Save time by building your business plan from an existing template, and customize it with your own content.
With a clean, consistent structure and clear headings, this template is the perfect starting point:
Then you’re free to customize the template with helpful visual elements like charts, tables, and diagrams, that will make your pitch impossible to resist.
Let’s jump into how to design business plans with some basic best practices, then review what charts to use where (with some specific use cases).
Best practices for business plan design
1. Make your business plan skimmable with bulleted lists, bold text, and a clear type hierarchy
Business plans need to be understandable at a glance. Don’t rely on investors dedicating time to dig into the details of your report. What they really want is something that will help them understand your business quickly and without much effort.
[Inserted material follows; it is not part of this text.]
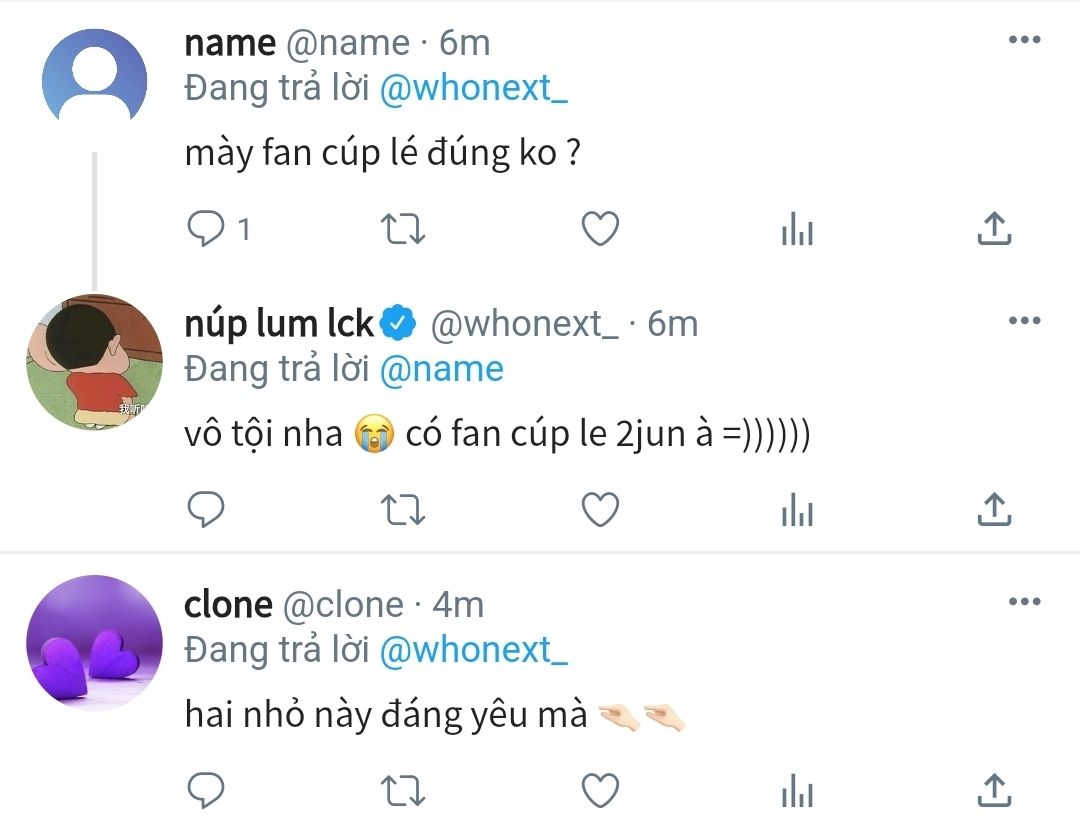Viewport: 1080px width, 829px height.
Task: Reply to name's tweet with comment icon
Action: click(206, 229)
Take a look at this snippet of the business plan template from above:
What stands out to you?
To me, the large green headers pop out first, making it easy to scan through the sections to find what I want to focus on.
This is because there’s a defined type hierarchy, giving more visual weight to the headers over the body text.
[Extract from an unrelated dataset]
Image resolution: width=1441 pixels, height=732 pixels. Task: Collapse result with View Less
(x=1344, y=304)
Next, the unique selling points of this business–superior quality products, unique glass carving and brass inlays, and excellent service–jump out. Because they’re presented in an indented list, they’re easier to see at a glance, which will likely make them more memorable.
Finally, I’m drawn to the bolded stats–“top 30% of the industry” and “4 out of 5 households spent money on renovation”.
Key statistics like these can go a long way towards convincing your investors that you’re worth their time and money. If you’re going to include them within larger paragraphs, make sure they stand out by increasing their font weight.
To sum up: make your report skimmable. Draw attention to important takeaways with indented lists, bolded text, and a clear type hierarchy.
2. Keep your business plan format clean and consistent
A messy, inconsistent business plan design is instant investor repellent–making clean, consistent formatting absolutely essential!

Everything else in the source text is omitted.